Objectives: This research was dedicated to designing and engineering an exposure system that can be generalized, repeated, adjustable, and easily accessed by future controlled wildfire smoke human exposure studies. Woodsmoke particle size distribution and composition from different sources were investigated and we also tested woodsmoke particle removal efficiency and effectiveness of HEPA-filter PACs and the HEPA-installed PAPR system.
Methods: A total of 15 experimental trials were conducted to test and trial-run the exposure system with different sources of woodsmoke generation. Woodsmoke particles were introduced from the generation sources to the mixing chamber, and eventually to the exposure chamber where we monitored the particle concentrations and size distribution with low-cost and research-grade instruments. We assessed the woodsmoke particle composition using an aethalometer and monitored the CO and CO2 levels using a gas monitor. In addition, HEPA-filter PAC woodsmoke particle removal efficiency and HEPA-installed PAPR particle removal effectiveness were tested in two of the experimental trials, separately, with woodsmoke particles introduced into the exposure chamber.
Results: With time series on the particle mass and count concentration plots, we demonstrated the ability to relatively tightly control the woodsmoke particle concentrations (50 μg/m3 and 90 μg/m3) inside the exposure chamber with both wood pellet stove and cooking smoke guns as smoke generation sources. We also observed an overall higher particle count concentration from the wood pellet stove (around 700 particles greater than 0.3 μm per cc) than the cooking smoke gun (around 500 particles greater than 0.3 μm per cc) despite the target woodsmoke particle mass concentration from the cooking smoke gun trial being higher than the wood pellet stove trial. The wood pellet stove (around 5000 particles smaller than 0.3 μm per cc) also was believed to generate more smaller particles by count than the cooking smoke gun (around 2000 particles smaller than 0.3 μm per cc) and the black carbon content was also higher in the wood pellet stove trial. In terms of the particle removal efficiency and effectiveness from PM mitigation strategies, we discovered that regardless of the HEPA filter age, when PACs were turned on at the highest speed, both new and used HEPA filters removed woodsmoke particles effectively at similar efficiency. HEPA-installed PAPR system also reduced the woodsmoke particle concentration from around 50 μg/m3 to close to 0 in less than 1 second.

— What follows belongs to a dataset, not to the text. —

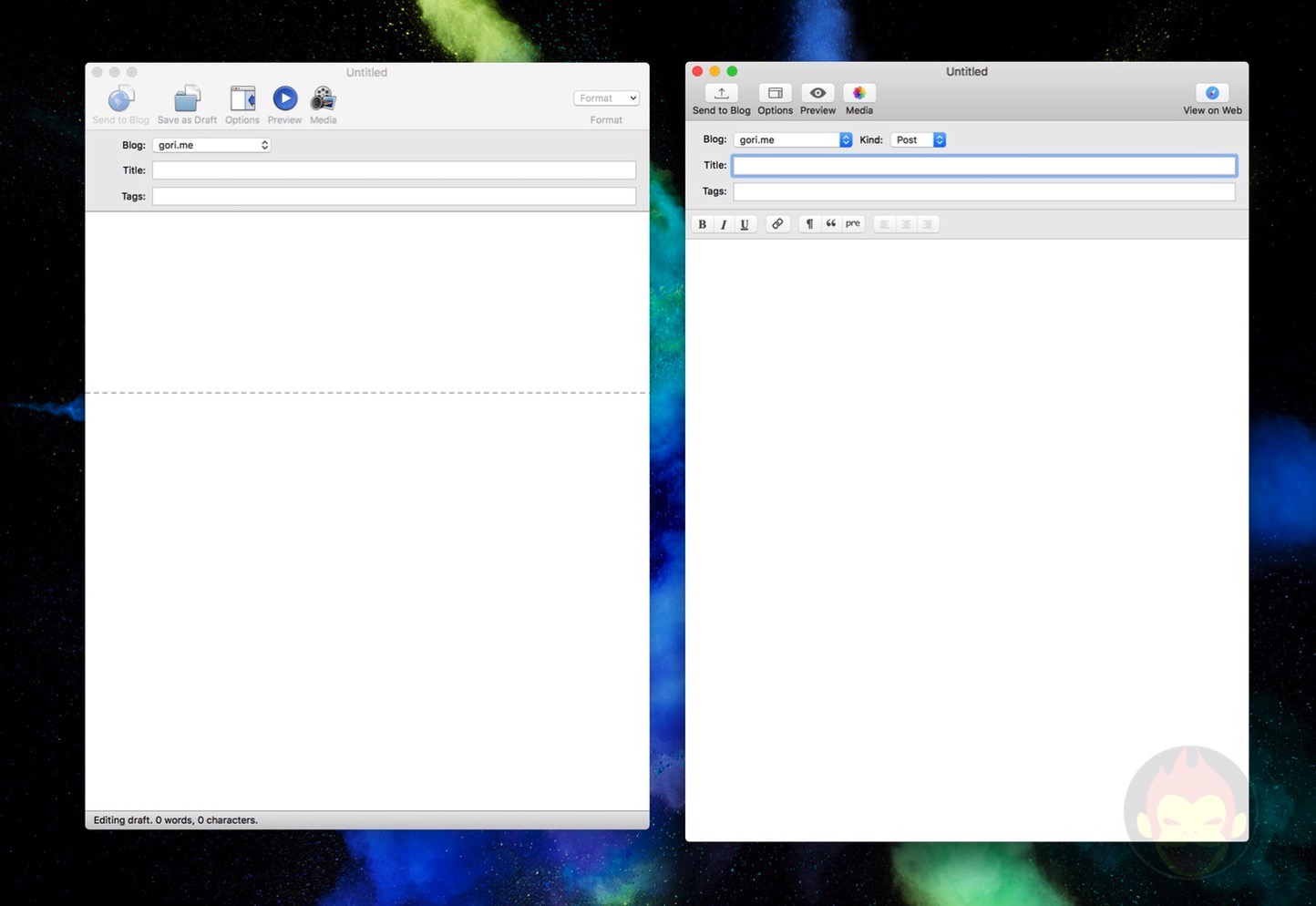Toggle italic formatting
This screenshot has width=1316, height=906.
[x=724, y=224]
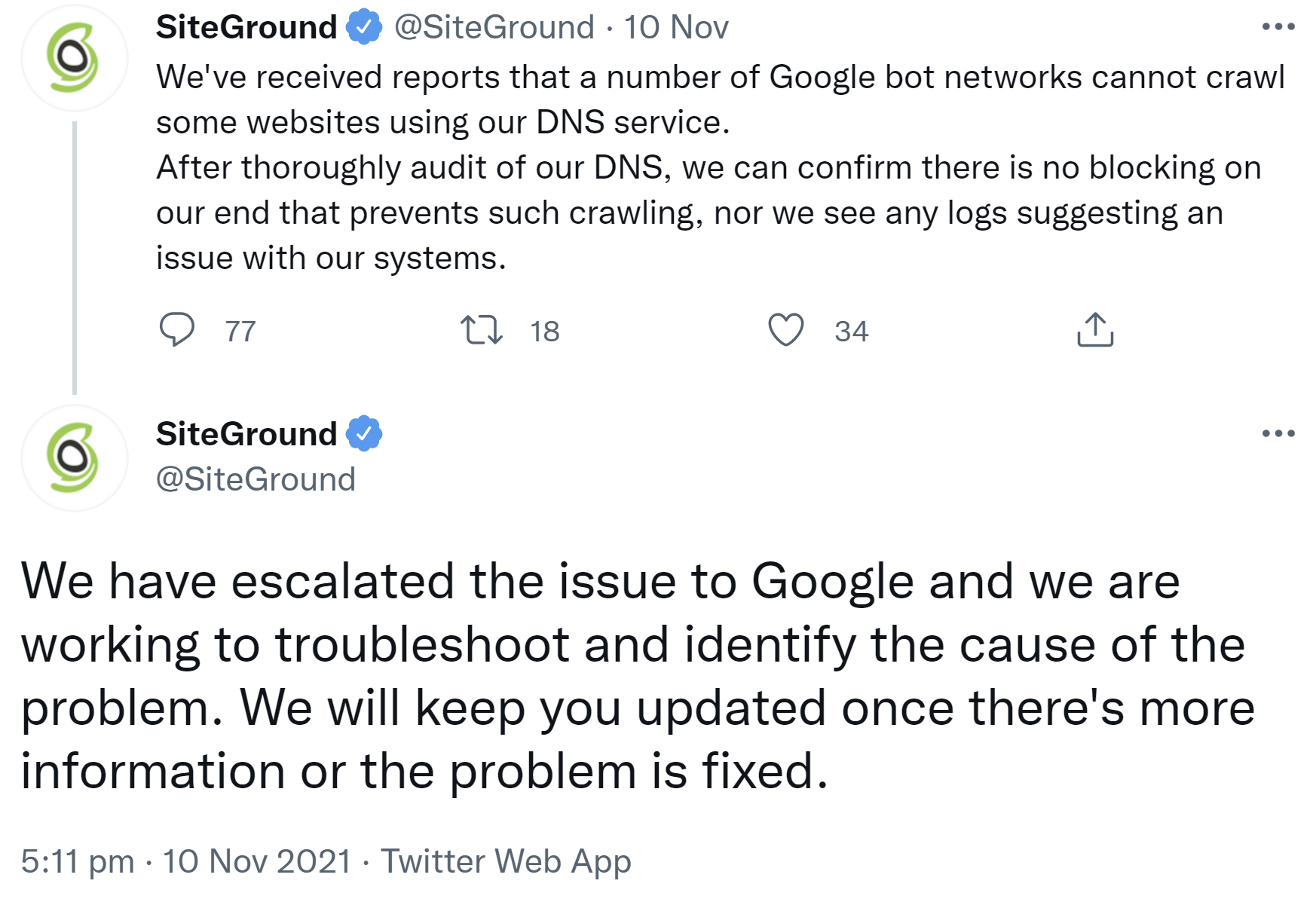
Task: Click SiteGround's verified badge on the second tweet
Action: pyautogui.click(x=365, y=432)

Conclusions: The results further proved that with further refining and engineering of the exposure system, researchers would have the opportunity to standardize their wildfire smoke controlled human exposure study protocol and migrate to an exposure system that is similar to ours. Both HEPA-filter PAC and HEPA-installed PAPR systems are efficient and effective in woodsmoke particle removal to potentially improve indoor air quality and reduce occupational wildfire smoke exposure.